Surprisingly, there are more people outside now: the parks, the streets, the front yards. An order to stay at home has prompted people to take more walks, to redesign their gardens. In the beginning, we all stayed home. We all forced ourselves to find things around the house or online, where we can lose ourselves. But soon, it is evident that the walls of our houses were becoming boring, repetitive. The home workouts suddenly weren’t so satisfying anymore, and we were running out of shows to watch. Even Facetimes with our friends comprised of more silence than socializing. We’ve run out of things to do, to talk about, even to think about. For some excitement, some people shop. The new items bring a bit of change and entertain us for a while. We begin to miss school.
We miss walking, maybe running, from class to class. We miss randomly seeing friends around campus. I took a trip to my high school a few days ago. I’ve seen the school empty before. But never like this. I could feel the loneliness of it all. It was too clean and too silent. Walking the path I’ve taken for granted brought up memories I didn’t even know I had. Snippets of my life at this high school flashed in my mind, and I realize all of them are happy memories. The virus has taken away my ability to say goodbye to my friends and my teachers properly, but it has left me with good memories. The feeling of wishing to be back at school makes all my memories of it seem a little bit more positive, and I begin to appreciate even the awkward moments. Because at least in those moments, I was surrounded by people I know and love.

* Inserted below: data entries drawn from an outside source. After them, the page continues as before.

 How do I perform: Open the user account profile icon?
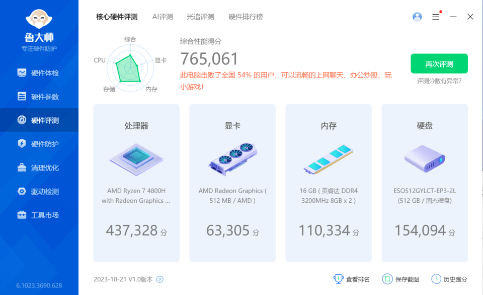click(x=417, y=17)
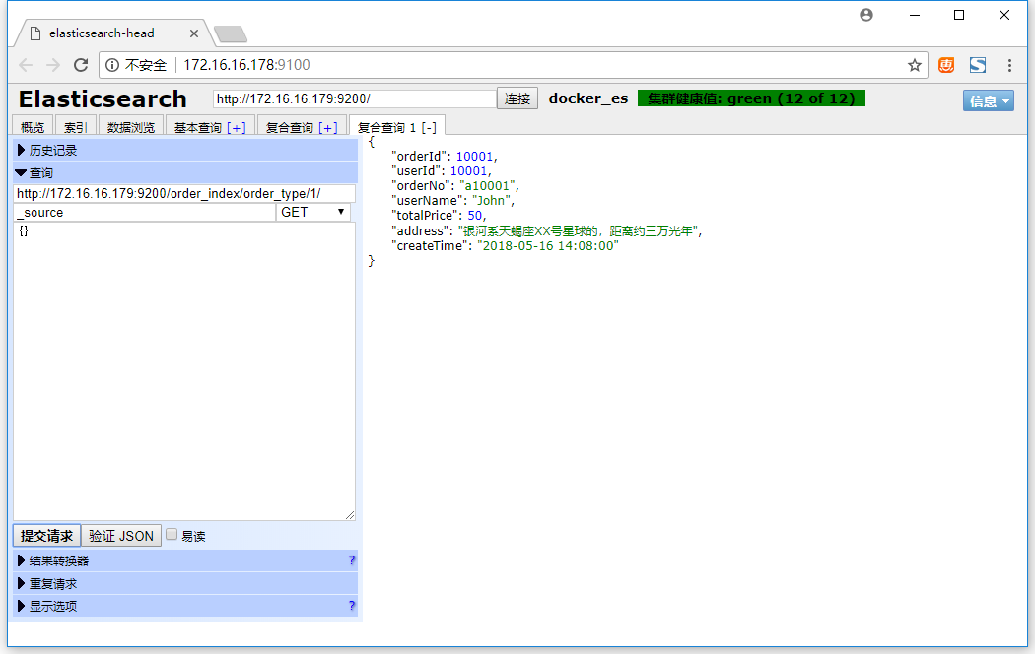Click the 验证 JSON button
The height and width of the screenshot is (654, 1035).
point(121,536)
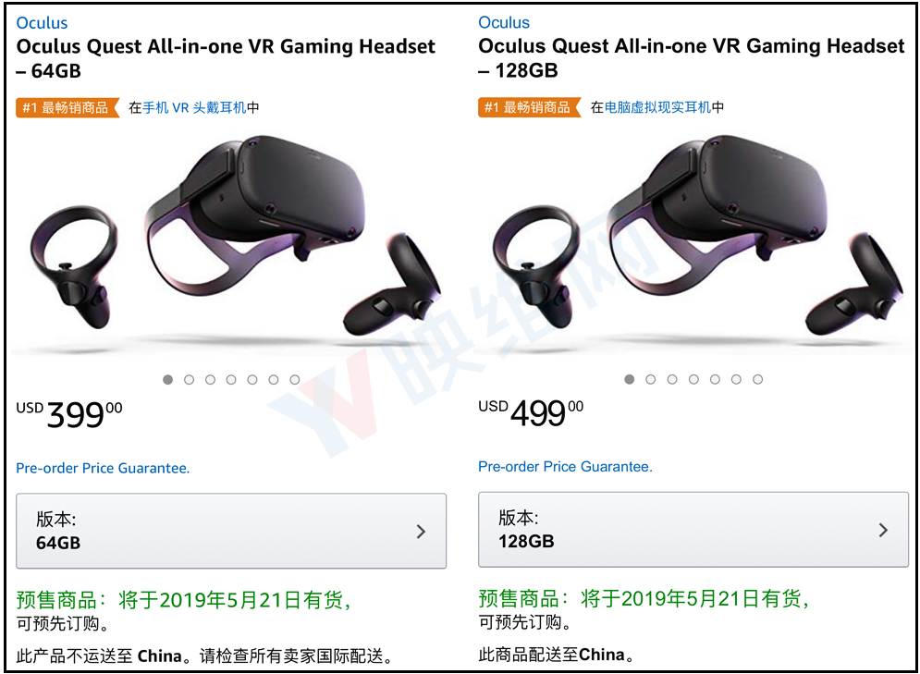
Task: Open Oculus brand link above 64GB listing
Action: (42, 23)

Sometimes when I’m bored, I’ll imagine what would be happening if nothing had changed. What would prom have been like? What songs would be played or what food would be served? Which classes would I be struggling with? Where would I be sitting in each class? The scene I imagine over and over again is simple. I’m in the middle of the stream of people going to class, trying to avoid bumping into each other as they chat with their friends. I recognize some faces, but mostly their strangers. It’s a sea of color, people’s outfits blurred by their movements. And it’s a sea of noise. The noise is surprisingly what I miss the most. The laughing and the casual talk, even if it’s not my own.